Dalam seminar web bertema A Beginner’s Guide to Financial Planning for Millennials, Nadia Amalia selaku narasumber utama menjabarkan tahapan-tahapan tersebut, yaitu memiliki dana darurat, asuransi, dan tabungan. Ketika tiga hal tersebut sudah terpenuhi, barulah ideal bagi seseorang untuk berinvestasi pada instrumen pasar modal. Akan tetapi, Nadia Amalia menyadari bahwa banyak milenial yang belum melakukan ketiga hal tersebut sebelum berinvestasi. Survei yang dilakukan oleh penulis juga menghasilkan konklusi serupa. Sebanyak 70 persen responden yang sudah berinvestasi pada instrumen saham tidak memiliki dana darurat, asuransi, dan tabungan. Bahkan, masih banyak responden yang belum paham perbedaan antara dana darurat dan tabungan serta kegunaannya.

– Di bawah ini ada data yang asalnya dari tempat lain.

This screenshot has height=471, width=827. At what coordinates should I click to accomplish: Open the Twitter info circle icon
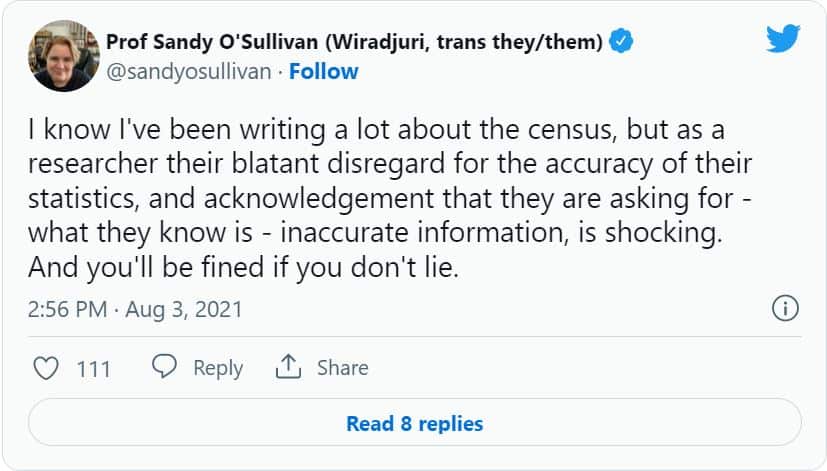click(x=786, y=309)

Dana darurat, sesuai dengan namanya adalah dana untuk menghadapi kondisi darurat, seperti bencana alam atau kondisi-kondisi tidak terduga lainnya. Jumlah ideal untuk dana darurat bagi seseorang yang masih lajang adalah sebesar enam kali dari pengeluaran bulanannya. Berbeda dengan dana darurat, tabungan memiliki kegunaan dan target yang spesifik. Misalnya, tabungan untuk membeli mobil sebelum berusia 32 tahun. Satu lagi yang penting tetapi sering diabaikan adalah asuransi. Bagi mahasiswa atau kalangan milenial yang masih bergantung kepada orang tua mungkin merasa kebutuhan asuransinya sudah terpenuhi. Akan tetapi, apakah asuransi yang dimiliki sudah cukup untuk memproteksi dari segala kemungkinan buruk yang akan dihadapi?
Wening Gemi Nastiti, Business Partner Allianz Life Indonesia, menjelaskan bahwa ada tiga jenis asuransi yang penting untuk dimiliki. “Asuransi sendiri memiliki tiga urutan dari yang paling penting untuk dimiliki, yaitu asuransi kesehatan, asuransi sakit kritis, dan asuransi jiwa. Ketika tiga asuransi tersebut sudah dimiliki, barulah memulai investasi.” Wening juga menuturkan bahwa semakin muda memulai asuransi maka akan semakin murah pula premi yang harus dibayarkan. “Mudahnya, masih muda artinya masih sehat sehingga risikonya juga kecil.” Dengan demikian dapat disimpulkan bahwa asuransi tidak harus selalu menjadi tanggung jawab orang tua dan akan lebih baik apabila dimulai sejak kita sadar akan pentingnya mengatur keuangan.
Investasi pada instrumen pasar modal sendiri memang terlihat menggiurkan. Akan tetapi, investasi pasar modal tidak dapat dijadikan pelindung kita di saat mendesak. Hal ini dikarenakan volatilitas pasar modal yang cukup tinggi. Contoh nyatanya adalah seperti saat pandemi ini. Ketika kondisi krisis dan banyak orang yang membutuhkan dana tambahan, performa pasar modal malah menurun dan menyebabkan kerugian. Oleh karena itu, penting untuk memiliki tameng yang kuat sebelum terjun di kerasnya pasar modal.